Franklin Mutual Insurance (FMI) is a long-time insurance provider to companies in New Jersey. They are a private solution that often emphasizes their commitments to policyholders over stockholders and investors. Despite their devotion to policyholders, members may be in for a rude awakening; FMI has announced a ransomware data breach.
According to the breach notice supplied to the Maine Attorney General’s office, the event was ransomware. The notice states an unauthorized party “remotely accessed” personal information stored on an FMI computer system. After this, the assailants presumably ransomed the data, resulting in the information appearing on the assailant’s website.
According to the Maine filing, the breach purportedly happened on or around March 11th, 2023; FMI also discovered the event that same day. After discovery, FMI immediately took steps to expel the unauthorized party and began creating security enhancements. Individuals who may have had information exposed in the breach will receive notice in the coming days.
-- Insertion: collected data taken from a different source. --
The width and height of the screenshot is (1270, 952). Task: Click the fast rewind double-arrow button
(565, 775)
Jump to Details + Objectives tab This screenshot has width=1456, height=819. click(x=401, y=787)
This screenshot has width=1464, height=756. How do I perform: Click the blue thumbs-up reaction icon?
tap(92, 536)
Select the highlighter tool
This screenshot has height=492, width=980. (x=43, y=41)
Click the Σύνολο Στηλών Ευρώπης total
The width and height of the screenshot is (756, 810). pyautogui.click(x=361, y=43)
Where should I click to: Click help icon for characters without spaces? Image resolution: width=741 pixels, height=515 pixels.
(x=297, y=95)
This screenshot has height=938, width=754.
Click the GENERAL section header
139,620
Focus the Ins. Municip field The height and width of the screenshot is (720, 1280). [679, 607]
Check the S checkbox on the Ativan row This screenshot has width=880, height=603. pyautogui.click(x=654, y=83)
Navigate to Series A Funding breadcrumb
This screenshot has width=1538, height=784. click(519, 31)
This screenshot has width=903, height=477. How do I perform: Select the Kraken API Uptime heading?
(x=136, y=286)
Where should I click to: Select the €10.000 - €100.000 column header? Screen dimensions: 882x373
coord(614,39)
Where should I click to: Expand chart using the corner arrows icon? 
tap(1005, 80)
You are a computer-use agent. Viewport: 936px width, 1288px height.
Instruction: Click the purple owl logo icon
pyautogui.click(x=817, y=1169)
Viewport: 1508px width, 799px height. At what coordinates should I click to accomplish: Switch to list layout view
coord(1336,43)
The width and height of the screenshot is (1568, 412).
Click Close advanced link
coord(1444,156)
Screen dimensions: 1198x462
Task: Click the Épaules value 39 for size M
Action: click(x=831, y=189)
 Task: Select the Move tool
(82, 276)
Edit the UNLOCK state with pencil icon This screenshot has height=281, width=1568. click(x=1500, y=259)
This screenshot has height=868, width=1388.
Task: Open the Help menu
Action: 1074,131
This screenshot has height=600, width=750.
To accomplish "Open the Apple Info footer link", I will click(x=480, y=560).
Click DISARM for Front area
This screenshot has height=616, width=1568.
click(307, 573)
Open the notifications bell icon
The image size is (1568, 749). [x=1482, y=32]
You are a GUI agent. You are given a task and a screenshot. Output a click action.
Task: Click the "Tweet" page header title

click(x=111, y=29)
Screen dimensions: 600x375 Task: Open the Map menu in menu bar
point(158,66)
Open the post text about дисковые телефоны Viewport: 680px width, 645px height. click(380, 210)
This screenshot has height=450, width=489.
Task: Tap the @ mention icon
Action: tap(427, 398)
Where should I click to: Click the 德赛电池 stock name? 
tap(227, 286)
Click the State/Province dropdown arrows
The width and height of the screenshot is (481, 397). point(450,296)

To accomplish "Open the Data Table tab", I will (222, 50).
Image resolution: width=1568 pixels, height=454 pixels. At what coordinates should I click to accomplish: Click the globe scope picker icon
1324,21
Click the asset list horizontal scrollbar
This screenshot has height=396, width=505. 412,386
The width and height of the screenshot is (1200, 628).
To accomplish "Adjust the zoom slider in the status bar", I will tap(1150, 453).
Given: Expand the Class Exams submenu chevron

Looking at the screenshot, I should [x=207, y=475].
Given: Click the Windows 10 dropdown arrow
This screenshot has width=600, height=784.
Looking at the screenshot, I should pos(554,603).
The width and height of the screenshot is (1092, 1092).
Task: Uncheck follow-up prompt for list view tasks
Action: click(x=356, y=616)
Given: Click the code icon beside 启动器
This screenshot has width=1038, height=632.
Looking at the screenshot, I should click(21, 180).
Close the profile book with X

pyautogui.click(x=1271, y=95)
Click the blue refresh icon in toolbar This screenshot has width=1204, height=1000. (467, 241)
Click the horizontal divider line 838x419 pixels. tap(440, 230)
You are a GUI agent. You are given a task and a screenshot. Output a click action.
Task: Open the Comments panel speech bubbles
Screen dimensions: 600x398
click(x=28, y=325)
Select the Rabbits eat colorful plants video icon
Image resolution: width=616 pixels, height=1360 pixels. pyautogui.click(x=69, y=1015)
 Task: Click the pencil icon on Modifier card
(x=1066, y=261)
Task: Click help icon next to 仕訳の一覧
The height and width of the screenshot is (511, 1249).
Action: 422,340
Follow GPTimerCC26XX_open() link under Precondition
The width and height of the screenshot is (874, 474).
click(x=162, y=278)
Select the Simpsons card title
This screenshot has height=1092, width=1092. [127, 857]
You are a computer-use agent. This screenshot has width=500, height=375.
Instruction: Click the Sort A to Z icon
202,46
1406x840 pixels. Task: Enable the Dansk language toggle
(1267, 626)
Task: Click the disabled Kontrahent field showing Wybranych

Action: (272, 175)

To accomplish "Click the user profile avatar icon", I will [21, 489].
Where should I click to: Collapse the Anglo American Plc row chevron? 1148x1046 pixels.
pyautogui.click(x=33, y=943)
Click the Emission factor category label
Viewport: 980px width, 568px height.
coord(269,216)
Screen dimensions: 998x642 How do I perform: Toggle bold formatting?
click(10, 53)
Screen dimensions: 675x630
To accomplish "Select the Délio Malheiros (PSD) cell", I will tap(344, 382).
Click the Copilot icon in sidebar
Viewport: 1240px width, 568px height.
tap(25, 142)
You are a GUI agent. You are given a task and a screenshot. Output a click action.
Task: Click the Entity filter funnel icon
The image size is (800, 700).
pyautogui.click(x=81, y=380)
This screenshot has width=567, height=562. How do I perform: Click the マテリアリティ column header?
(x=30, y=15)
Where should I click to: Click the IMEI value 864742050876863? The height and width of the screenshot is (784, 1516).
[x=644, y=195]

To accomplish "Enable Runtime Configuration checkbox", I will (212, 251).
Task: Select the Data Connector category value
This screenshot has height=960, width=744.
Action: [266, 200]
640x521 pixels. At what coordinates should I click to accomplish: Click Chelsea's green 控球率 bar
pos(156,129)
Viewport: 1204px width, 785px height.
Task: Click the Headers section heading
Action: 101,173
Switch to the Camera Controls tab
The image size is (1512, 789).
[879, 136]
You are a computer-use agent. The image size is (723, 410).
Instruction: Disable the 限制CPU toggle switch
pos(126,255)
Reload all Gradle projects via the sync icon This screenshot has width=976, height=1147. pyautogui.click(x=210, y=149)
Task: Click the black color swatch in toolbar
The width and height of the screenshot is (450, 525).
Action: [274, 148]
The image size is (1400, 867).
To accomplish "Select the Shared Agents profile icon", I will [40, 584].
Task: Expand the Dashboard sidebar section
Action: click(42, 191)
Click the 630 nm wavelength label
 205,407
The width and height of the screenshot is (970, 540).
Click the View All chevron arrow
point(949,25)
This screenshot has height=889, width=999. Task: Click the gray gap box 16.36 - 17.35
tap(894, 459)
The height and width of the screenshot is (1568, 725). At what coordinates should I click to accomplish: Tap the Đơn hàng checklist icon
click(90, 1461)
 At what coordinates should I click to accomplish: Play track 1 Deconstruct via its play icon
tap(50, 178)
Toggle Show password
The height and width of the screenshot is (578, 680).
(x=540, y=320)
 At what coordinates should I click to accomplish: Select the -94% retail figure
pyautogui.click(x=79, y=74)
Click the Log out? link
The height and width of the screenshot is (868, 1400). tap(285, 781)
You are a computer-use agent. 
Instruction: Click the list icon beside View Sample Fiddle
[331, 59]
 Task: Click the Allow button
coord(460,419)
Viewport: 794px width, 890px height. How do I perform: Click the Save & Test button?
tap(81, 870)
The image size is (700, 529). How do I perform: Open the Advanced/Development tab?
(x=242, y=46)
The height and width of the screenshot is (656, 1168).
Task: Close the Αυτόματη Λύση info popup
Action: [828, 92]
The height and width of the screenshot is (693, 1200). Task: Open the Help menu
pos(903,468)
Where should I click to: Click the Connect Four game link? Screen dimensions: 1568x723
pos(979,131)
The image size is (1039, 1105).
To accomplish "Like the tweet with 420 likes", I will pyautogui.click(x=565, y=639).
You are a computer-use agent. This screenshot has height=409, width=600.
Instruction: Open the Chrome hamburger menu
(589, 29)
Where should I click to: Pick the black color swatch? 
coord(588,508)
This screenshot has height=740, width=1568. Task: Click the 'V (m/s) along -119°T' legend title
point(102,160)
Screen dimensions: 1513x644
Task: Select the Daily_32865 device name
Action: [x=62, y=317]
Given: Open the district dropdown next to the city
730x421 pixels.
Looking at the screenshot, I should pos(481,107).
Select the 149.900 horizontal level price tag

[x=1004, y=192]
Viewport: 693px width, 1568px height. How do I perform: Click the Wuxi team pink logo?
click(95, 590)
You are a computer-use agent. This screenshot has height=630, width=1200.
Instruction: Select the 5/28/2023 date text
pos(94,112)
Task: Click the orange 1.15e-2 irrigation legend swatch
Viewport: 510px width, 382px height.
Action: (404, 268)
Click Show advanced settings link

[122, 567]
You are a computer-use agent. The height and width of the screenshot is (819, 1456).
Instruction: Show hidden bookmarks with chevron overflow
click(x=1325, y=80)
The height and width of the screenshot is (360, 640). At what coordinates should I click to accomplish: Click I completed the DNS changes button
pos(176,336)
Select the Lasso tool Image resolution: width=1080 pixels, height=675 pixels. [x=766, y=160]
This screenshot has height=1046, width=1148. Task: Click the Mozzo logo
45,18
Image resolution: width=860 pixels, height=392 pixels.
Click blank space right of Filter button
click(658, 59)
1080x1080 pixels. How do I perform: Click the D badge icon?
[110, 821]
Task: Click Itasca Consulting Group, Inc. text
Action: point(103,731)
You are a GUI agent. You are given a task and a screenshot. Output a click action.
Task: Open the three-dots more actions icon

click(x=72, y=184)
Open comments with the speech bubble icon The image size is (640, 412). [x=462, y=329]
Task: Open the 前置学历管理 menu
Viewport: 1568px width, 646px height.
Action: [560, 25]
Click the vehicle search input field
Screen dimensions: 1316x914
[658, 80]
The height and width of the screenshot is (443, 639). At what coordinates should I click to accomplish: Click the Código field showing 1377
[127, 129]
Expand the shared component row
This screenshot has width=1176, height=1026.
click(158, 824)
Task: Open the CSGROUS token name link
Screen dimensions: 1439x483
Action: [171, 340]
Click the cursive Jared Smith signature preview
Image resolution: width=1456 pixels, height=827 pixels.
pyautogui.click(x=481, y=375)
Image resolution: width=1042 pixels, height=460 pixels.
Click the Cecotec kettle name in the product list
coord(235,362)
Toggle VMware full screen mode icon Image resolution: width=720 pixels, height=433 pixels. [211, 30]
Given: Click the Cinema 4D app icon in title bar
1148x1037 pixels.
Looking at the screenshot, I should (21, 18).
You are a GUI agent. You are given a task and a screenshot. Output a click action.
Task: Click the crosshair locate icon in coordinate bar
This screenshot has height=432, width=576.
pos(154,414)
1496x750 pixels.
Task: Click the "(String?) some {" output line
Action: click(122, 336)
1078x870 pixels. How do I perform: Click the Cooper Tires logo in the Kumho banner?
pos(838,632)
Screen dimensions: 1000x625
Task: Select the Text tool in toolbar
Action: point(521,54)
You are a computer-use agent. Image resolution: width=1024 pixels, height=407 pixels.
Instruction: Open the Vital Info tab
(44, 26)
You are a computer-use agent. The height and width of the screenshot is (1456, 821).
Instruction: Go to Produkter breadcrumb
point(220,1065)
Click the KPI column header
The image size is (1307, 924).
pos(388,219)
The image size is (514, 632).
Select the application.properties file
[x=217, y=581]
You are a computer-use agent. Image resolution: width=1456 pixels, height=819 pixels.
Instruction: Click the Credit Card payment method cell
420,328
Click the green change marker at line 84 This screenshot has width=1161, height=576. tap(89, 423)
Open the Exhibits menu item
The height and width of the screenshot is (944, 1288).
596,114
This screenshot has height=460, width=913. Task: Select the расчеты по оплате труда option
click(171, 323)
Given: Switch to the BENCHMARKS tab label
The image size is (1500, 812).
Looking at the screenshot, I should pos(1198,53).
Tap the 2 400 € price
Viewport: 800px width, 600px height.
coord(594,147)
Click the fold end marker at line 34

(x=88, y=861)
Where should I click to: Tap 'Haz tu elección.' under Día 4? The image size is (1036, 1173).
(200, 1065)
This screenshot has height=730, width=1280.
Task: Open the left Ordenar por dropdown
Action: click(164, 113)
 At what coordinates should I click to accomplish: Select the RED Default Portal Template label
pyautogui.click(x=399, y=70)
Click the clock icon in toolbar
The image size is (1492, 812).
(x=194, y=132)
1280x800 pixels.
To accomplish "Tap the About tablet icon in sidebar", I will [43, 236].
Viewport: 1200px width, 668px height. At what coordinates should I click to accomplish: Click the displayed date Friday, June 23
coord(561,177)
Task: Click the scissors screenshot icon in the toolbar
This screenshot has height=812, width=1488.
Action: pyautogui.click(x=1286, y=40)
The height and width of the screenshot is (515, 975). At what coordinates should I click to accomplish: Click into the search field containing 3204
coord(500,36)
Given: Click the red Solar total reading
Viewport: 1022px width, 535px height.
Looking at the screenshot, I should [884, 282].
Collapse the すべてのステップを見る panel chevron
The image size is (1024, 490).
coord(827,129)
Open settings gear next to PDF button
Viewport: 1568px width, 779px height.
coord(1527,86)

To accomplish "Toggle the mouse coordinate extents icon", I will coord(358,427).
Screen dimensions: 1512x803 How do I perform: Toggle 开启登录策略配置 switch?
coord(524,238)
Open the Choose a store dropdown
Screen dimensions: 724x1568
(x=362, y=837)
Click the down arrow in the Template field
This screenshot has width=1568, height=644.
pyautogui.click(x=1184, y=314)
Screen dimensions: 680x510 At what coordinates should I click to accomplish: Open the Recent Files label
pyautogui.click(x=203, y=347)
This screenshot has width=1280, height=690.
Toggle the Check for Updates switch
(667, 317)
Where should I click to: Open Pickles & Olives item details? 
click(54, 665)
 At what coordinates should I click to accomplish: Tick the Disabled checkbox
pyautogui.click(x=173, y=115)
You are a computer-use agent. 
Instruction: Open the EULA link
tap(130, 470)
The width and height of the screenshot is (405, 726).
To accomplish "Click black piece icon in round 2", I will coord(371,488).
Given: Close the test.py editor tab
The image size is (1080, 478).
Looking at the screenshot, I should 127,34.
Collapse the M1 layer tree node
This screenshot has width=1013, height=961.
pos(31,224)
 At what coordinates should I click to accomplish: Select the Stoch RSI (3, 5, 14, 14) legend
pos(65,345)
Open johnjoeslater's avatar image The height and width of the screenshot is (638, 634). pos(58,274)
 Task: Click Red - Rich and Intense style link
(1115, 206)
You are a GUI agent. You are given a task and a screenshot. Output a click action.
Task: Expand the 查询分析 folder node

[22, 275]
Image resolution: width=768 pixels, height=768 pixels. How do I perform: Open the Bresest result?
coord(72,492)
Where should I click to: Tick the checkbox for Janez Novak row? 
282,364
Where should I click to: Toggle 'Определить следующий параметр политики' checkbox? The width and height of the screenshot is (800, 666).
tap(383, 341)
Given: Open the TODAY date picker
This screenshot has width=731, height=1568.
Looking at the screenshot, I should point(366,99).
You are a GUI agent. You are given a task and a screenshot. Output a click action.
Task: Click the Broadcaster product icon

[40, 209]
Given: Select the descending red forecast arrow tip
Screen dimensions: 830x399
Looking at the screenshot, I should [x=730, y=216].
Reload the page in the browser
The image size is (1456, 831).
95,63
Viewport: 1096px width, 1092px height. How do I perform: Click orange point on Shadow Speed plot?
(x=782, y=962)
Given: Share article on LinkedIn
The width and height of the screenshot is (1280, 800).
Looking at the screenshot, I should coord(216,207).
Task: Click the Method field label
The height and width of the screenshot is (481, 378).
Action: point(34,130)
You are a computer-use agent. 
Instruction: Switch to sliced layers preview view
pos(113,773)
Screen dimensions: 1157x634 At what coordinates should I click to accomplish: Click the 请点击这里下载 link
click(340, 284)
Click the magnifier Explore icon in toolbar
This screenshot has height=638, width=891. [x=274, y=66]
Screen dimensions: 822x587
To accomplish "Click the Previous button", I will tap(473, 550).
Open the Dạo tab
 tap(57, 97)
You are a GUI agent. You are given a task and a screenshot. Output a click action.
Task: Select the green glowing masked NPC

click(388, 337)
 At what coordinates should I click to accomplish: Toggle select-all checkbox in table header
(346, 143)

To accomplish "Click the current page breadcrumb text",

The ransom attack presumably impacts FMI policyholders. Maine’s filing suggests 4,500 people may feel the impact, but most can immediately mitigate future threats by taking defensive action.
Nothing is public regarding how many files the breach may have impacted. Further, given the multi-month-long investigations before the consumer notices went out, it is unlikely that more information will appear. The only course of action for FMI policyholders is hiring identity monitoring services and considering new accounts.